Notes from the Field: Special Fiction Edition

It’s summer vacation time, which means school’s out and my office hours shift toward the nocturnal because during the day I am surrounded by people who are boooored. What do we do when we’re bored? Read a good book, obviously. Or write one. For those of you struggling with drafts of your fiction, here are the top three problems I run across in novel manuscripts and what to do about them.

1. throat clearing

By this I mean taking the first two or three chapters to find your voice, to really get your story rolling. Guess how long an agent will read a book that doesn’t grab her by the eyeballs in the first paragraph. About as long as it takes to read that first paragraph, possibly less. Skipping the whole agent thing and self-pubbing?
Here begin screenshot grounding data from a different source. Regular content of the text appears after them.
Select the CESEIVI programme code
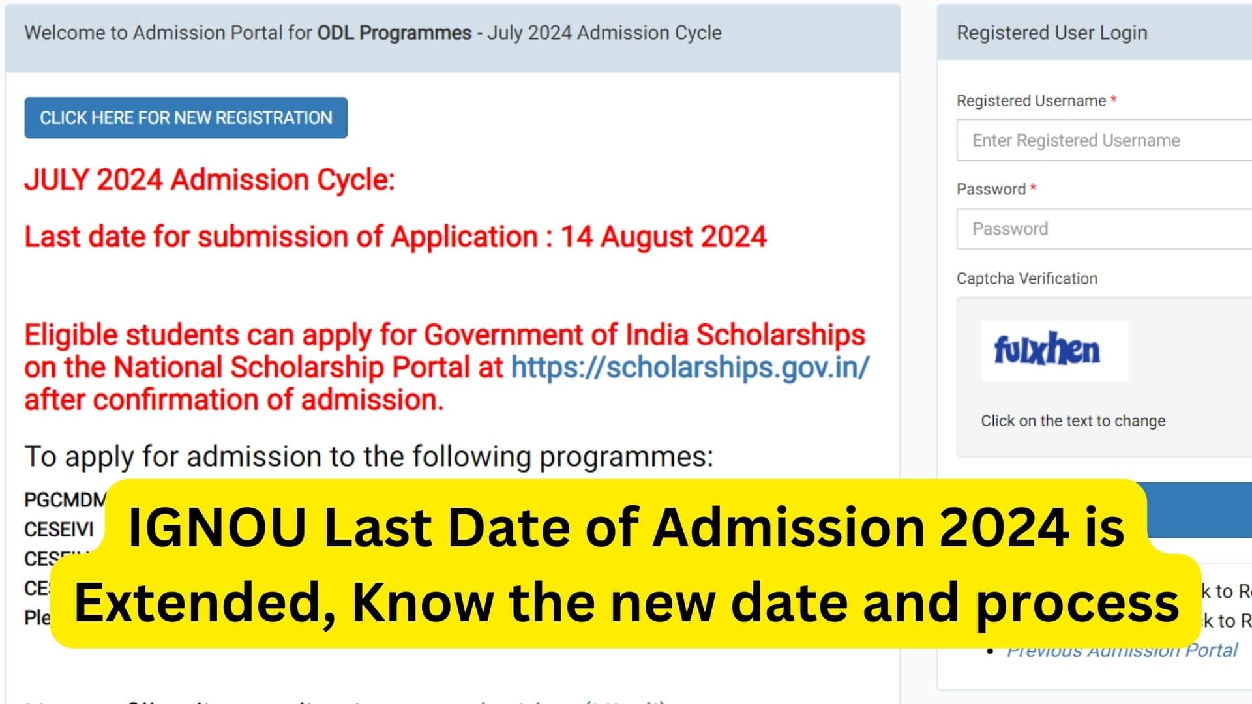The width and height of the screenshot is (1252, 704). (59, 529)
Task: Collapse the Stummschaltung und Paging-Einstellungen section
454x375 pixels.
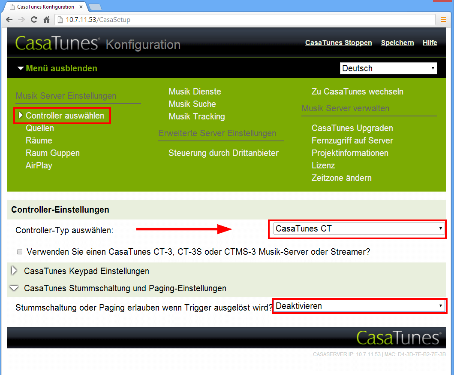Action: click(125, 288)
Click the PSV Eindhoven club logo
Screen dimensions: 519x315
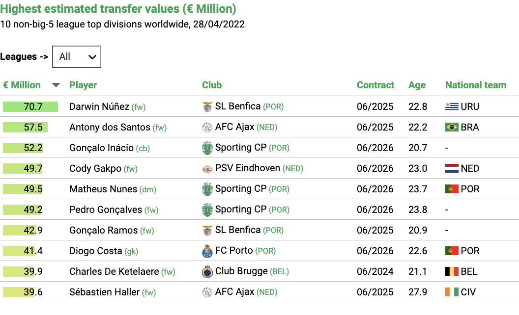pyautogui.click(x=207, y=169)
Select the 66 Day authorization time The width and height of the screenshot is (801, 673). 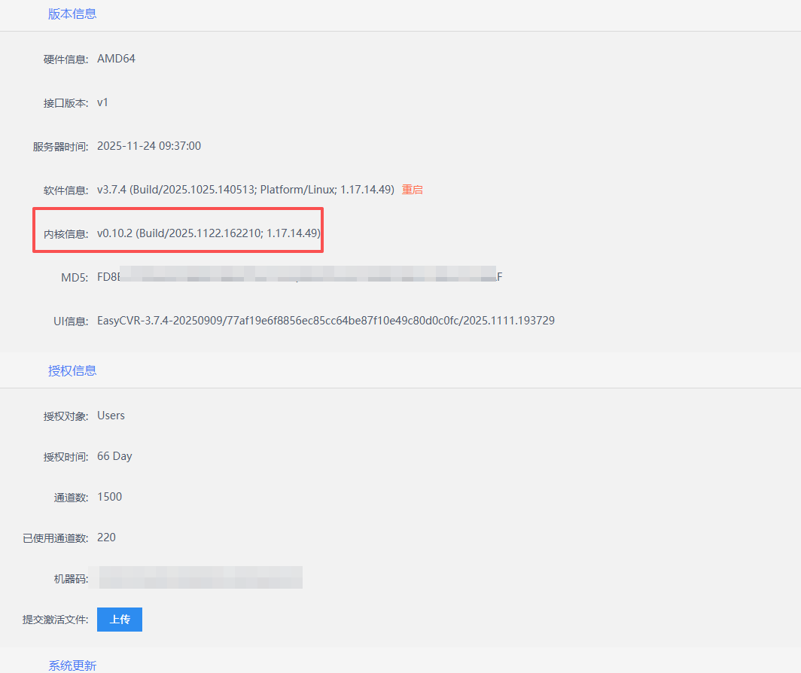coord(114,456)
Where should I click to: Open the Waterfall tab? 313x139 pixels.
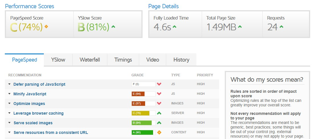tap(90, 60)
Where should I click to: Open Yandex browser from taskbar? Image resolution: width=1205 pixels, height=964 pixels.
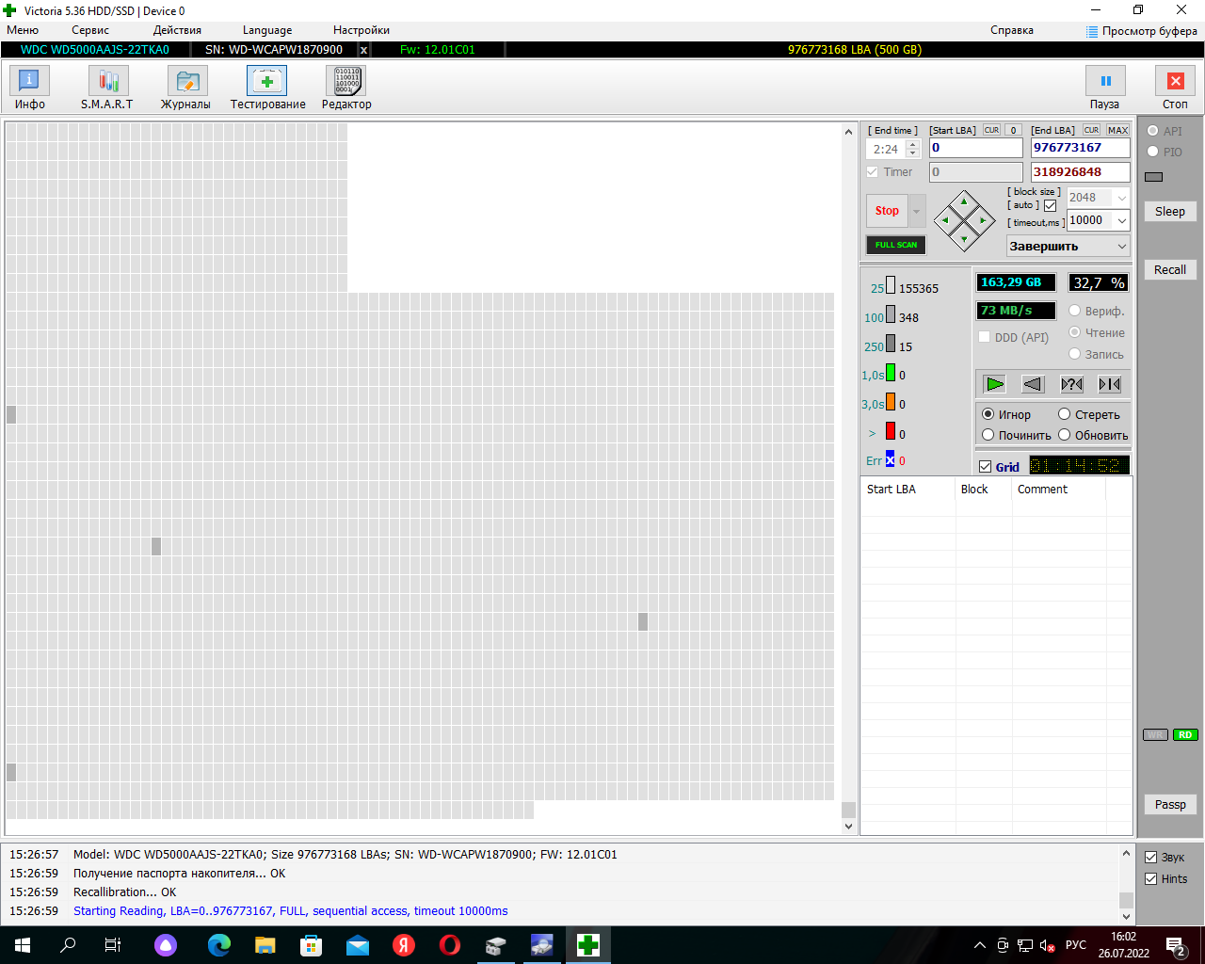tap(404, 945)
Most prospective readers of fiction will give you even less.

This is one of the easiest problems to fix, however. Simply take everything that precedes the scene in which everything starts happening for your main character and delete it. You might have to add a sentence here and there for exposition. That’s it. “But—” No. You don’t need it. Listen to your inner 7-year-old moaning about the second week of summer vacation, and jump right into the action.

2. low stakes

You’ve set up a story, some characters, some situations and obstacles, and everything is going great, except that nobody’s really sure why the MC has to do whatever it is he has to do, or else. Or else what? In a good story, there are stakes clearly outlined in the beginning of the second act, and then, as the action continues, the stakes go up. The screw is turned. Your hero doesn’t have to save the world, but in a way he does. He has to save his world as he knows it or have a fantastic reason to let that world go straight to hell to save someone else’s.

This is a harder fix because if the stakes aren’t there, you’ve got no story. Get it done in your storyboarding/outline stage and save yourself a lot of heartache and liver damage.

3. I hate this guy

A corollary to the one-dimensional hero/villain problem in fiction is the character that is profoundly and thoroughly annoying, so annoying in fact that your annoyance yanks you right out of the story. There’s “Dude, I totally know someone like that,” and “OK, that’s like my old boss, but worse!” and from there you drift uncontrollably into “No! No one is like that, and if anyone were, someone would lock that person in a construction site portable toilet and drop it off a bridge. Into a dry ravine. That’s on fire.”

Go on and write that guy. Get him out of your system. It’s one of the great joys of being a writer: the ability to lambast jerks in print. Then take a few days off and go back and add a little realism, even and especially if you’re working in genre fiction. There is no room in a book worth reading for someone whose sole purpose is to be the human equivalent of a Claymore mine. All your characters need to pull their weight, and none of them should be upstaging the primary movers.

Enjoy the long (so very long) summer days, and when the editor in your head says, “I’m bored! This is boring,” pay attention and do something about it. If you have real live children telling you this, pat them on the head and tell them they’ll make fine literary agents someday.